As discussed in our February 2001 On the Subject…, "Subrogation Enforcement Issues Under ERISA Group Health Plans," which can be found at http://www.mwe.com/news/ots0201c.htm, almost all group health plans governed by the Employee Retirement Income Security Act of 1974 (ERISA) as amended have provisions that purport to be "subrogation" provisions. These provisions generally provide for immediate payment of the medical expenses of a participant by the plan in exchange for the promise that if the participant obtains a later recovery of these same expenses from another party (e.g., a party responsible for the injury), the participant is obligated to reimburse the group health plan for the plan’s payment of such expenses.
Under ERISA, the characterization of these provisions affects whether the provision is enforceable by the group health plan against the participant. The ERISA provision that a health care plan would use to require a participant to repay the plan, Section 502(a)(3)(B), allows an action only for "appropriate equitable relief." An action providing for "legal" relief (traditionally the payment of money for personal liability) is not an authorized action under Section 502(a)(3)(B). The problem with the typical subrogation provision in many ERISA medical plans is that a court may characterize the provision as involving only the payment of money (i.e., legal rather than equitable relief) and, therefore, not authorized under ERISA.
Observers had hoped that the recent U.S. Supreme Court decision in Great-West Life v. Knudson would clarify that the typical subrogation provision is an equitable action. The court, however, issued an opinion that will undoubtedly lead to conflicting analyses as to whether the enforcement of a particular provision would be a legal or equitable action. Writing for the majority, Justice Scalia emphasized that the characterization and mechanics of a subrogation provision would determine whether or not the subrogation relief is authorized. In other words, it was the form of the obligation and the action to recover benefits that determined whether a particular subrogation provision was legal or equitable.
In Great-West Life, the group health plan was seeking the funds from the participant himself, even though the state court had directed that the recovery be divided and paid into a trust fund for his benefit and to his attorney. The fact that the relief was sought from the participant himself, who had not actually received the recovery, made all the difference: the relief sought was personal, legal relief in the eyes of the Supreme Court majority and not available under ERISA.
Monetary recovery may still be available, however, through equitable theories.

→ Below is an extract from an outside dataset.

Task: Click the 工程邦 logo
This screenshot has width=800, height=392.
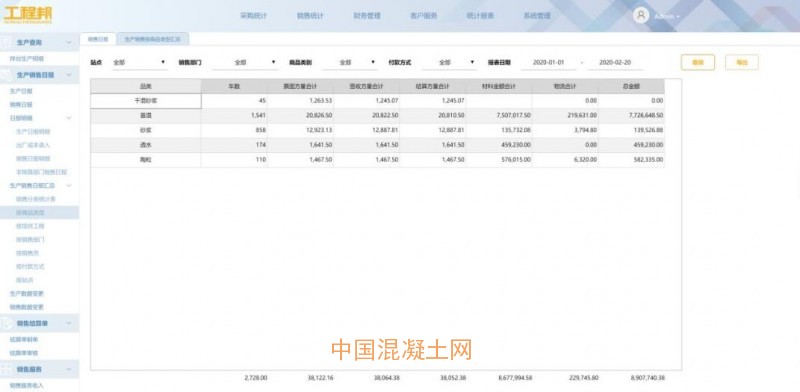Action: click(x=28, y=15)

As indicated by the majority and expanded upon by Justice Ginsburg’s stinging dissent, a constructive trust may be imposed for the benefit of the plan if the source of the funds is traceable. In other words, if the group health plan in Great-West Life had named the trustee or the participant’s attorney as a defendant, the funds might have been characterized as an equitable action and enforceable under ERISA.
In light of the new emphasis on form and mechanics in Great-West Life, carefully crafted subrogation provisions incorporating the constructive trust and other equitable theories are vital to group health plans in enforcing recovery rights. All plan sponsors should carefully analyze their plan operations and alternatives in the wake of this decision.